Son rôle n’était pas de donner des adresses, mais seulement d’être un lecteur très attentif du matériel pour le Paragone letteratura. C’est lui qui a voulu que les poèmes de mon Indian Hut soient imprimés pour le premier volume des Edizioni di Paragone. C’est également lui qui a suggéré que la Casa d’altri de Silvio D’Arzo soit publiée dans le deuxième ou le troisième volume de ces mêmes éditions.

Comment est né Paragone?

C’était en 1950. Nous étions très peu nombreux - Longhi, moi-même, Francesco Arcangeli, Piero Bigongiari et Giorgio Bassani - le jour où nous nous sommes réunis à Bologne pour jeter les bases de la revue. Nous nous sommes immédiatement mis d’accord sur tout.
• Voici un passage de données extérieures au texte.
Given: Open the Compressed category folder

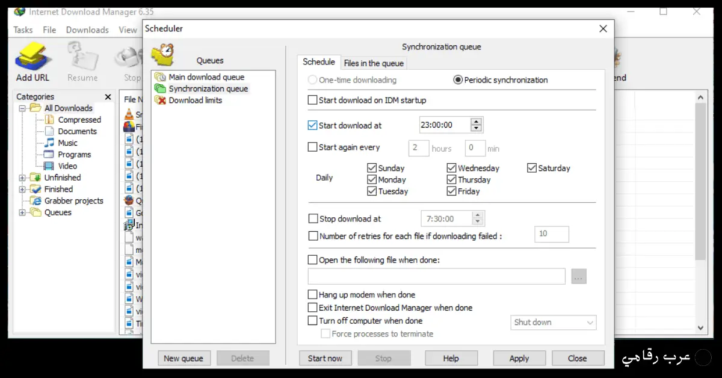Looking at the screenshot, I should [79, 120].
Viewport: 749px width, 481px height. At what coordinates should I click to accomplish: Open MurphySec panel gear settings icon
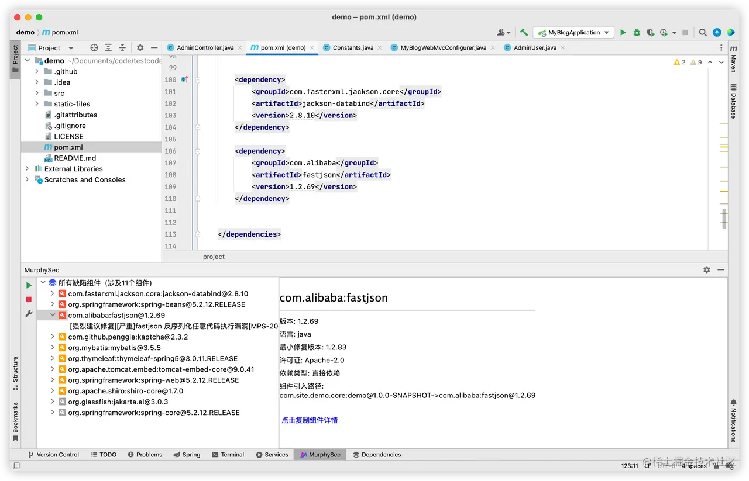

Y compris le graphisme, que nous avons décidé de confier à Carlo Mattioli, que j’avais présenté à Longhi et qui, comme d’habitude, a fait un travail formidable. À tel point qu’aujourd’hui encore, le graphisme de Paragone est toujours celui de Mattioli. À la fin de la réunion, nous sommes allés voir Morandi dans son atelier et j’ai manqué l’occasion d’acheter une de ses peintures à un prix très intéressant. J’en ai aimé une qui se démarquait nettement des natures mortes blanches que Morandi réalisait à l’époque, avec des variations minimes d’une lune à l’autre. Il s’agissait d’une vue de la maison située en face de la sienne, via Fondazza, avec les toits sous la neige, que j’ai eu la surprise de retrouver plus tard dans le volume La Bologna di Morandi. Mais ce n’est pas fini“, m’a dit Morandi, ”viens la chercher quand elle sera finie". Mais je n’ai pas osé, Morandi était un homme difficile. Il suffit de penser à la façon dont il a traité le pauvre Francesco Arcangeli, peut-être le plus doué des élèves de Longhi en termes de qualité d’écriture, simplement parce qu’il avait osé écrire dans sa monographie sur Morandi quelque chose qui était probablement vrai. C’est-à-dire que Morandi, en plus de Piero et de Cézanne, avait regardé les peintres paysagistes de Bologne du XIXe siècle. Morandi écarta le texte d’Arcangeli (qui fut ensuite publié dans les éditions du Milione, comme s’il s’agissait, et c’est peut-être le cas, d’un roman) et demanda à Ghiringhelli de confier à Lamberto Vitali la tâche de rédiger une nouvelle monographie. Arcangeli connut des moments très difficiles pour cette affaire, ce qui ne l’empêcha pas de continuer à aimer le grand maître de sa ville jusqu’à la fin.